Open source was supposed to be the escape hatch. Microsoft turned it into the front door — and they’re holding the key.

Now, the counterargument: “But Microsoft contributes to Linux! They’re one of the top kernel contributors!” True. And that’s precisely the point. When you’re the one writing the code, you’re the one deciding which features ship, which bugs get prioritized, and which integrations work best with your cloud. Contribution isn’t charity. It’s influence.

This is the same playbook, just with better PR. In the ’90s, Microsoft embraced Java, extended it with Windows-specific libraries (J++), and tried to extinguish cross-platform compatibility. Sun Microsystems sued them and won. But the lesson Microsoft learned wasn’t “don’t do this” — it was “do it slower, and buy the things you can’t control.”

So they bought LinkedIn. They bought GitHub. They bought Activision. They invested billions in OpenAI — not out of generosity, but because whoever controls the model layer controls the next decade of computing. And they’re wrapping all of it in an open-source-friendly bow so that no one sounds the alarm until it’s too late.

You don’t need to ban open source. You just need to own the infrastructure it runs on, the tools that build it, and the models that consume it. That’s not extinguishing — that’s absorbing.

If you’re a developer reading this, you’re probably already in the ecosystem. Your repos are on GitHub. Your containers run on Azure. Your IDE is VS Code. Your CI/CD pipeline goes through Microsoft-owned services. Each individual choice felt reasonable. Collectively, you’ve handed the keys to one company.

And that’s the genius of it. Microsoft didn’t force anyone. They made each step feel like a convenience. They made the proprietary path the path of least resistance. They didn’t extinguish open source — they domesticated it.

Torvalds saw this coming because he’d already lived through it. The question isn’t whether Microsoft’s strategy is real. The question is whether anyone will notice before it’s complete.

The most effective monopoly isn’t the one that blocks the exits. It’s the one that makes you forget there were ever exits at all.

So what do you do? You don’t need to panic-delete your GitHub account. But you do need to stop treating Microsoft’s open-source embrace as evidence of good faith. Treat it as what it is: a strategy. A very, very effective one.

Keep your options open. Self-host where it matters. Support independent infrastructure. And for the love of everything Linus built — read the history before you trust the present.

FAQ

Q: Isn't Microsoft genuinely contributing to open source now? Aren't they a top Linux kernel contributor?

A: Yes — and that's the problem, not the defense. When you write the code, you set the priorities. Contribution is influence. Microsoft isn't writing kernel patches out of generosity; they're shaping Linux to run best on Azure. The question isn't whether they contribute. It's whether they'd contribute if it didn't serve their cloud business.

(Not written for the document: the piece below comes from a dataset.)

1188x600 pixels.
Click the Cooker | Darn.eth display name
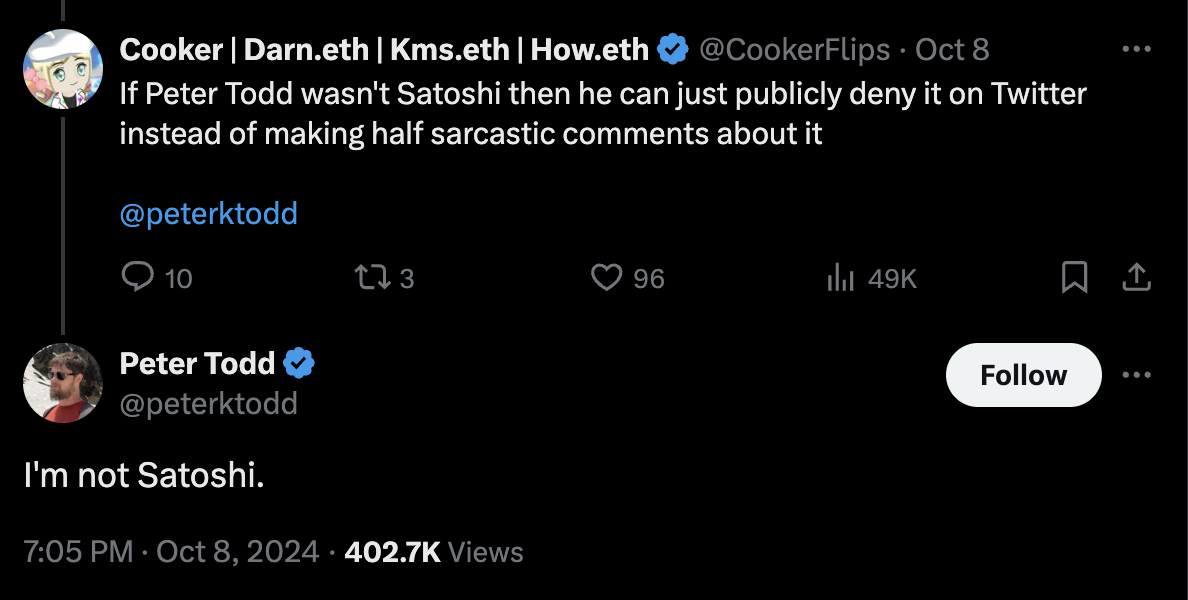tap(384, 50)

Q: What does this mean for me if I'm already using GitHub, VS Code, and Azure?

A: You don't need to panic-migrate everything tomorrow. But you need to stop treating each Microsoft tool as an isolated, neutral choice and start seeing the aggregate. Self-host your critical repos. Evaluate alternatives for at least one layer of your stack. The goal isn't purity — it's optionality. Once you lose the ability to leave, the price goes up.

Q: Isn't this just anti-Microsoft bias? Google and Amazon do the same thing.

A: Google and Amazon absolutely play similar games — but Microsoft is uniquely dangerous because they own the developer workflow end-to-end: the editor (VS Code), the repository (GitHub), the package manager (npm), the cloud (Azure), and increasingly the AI layer (OpenAI partnership). No other company has that level of full-stack control over how software gets written, shared, and deployed. Calling that out isn't bias. It's pattern recognition.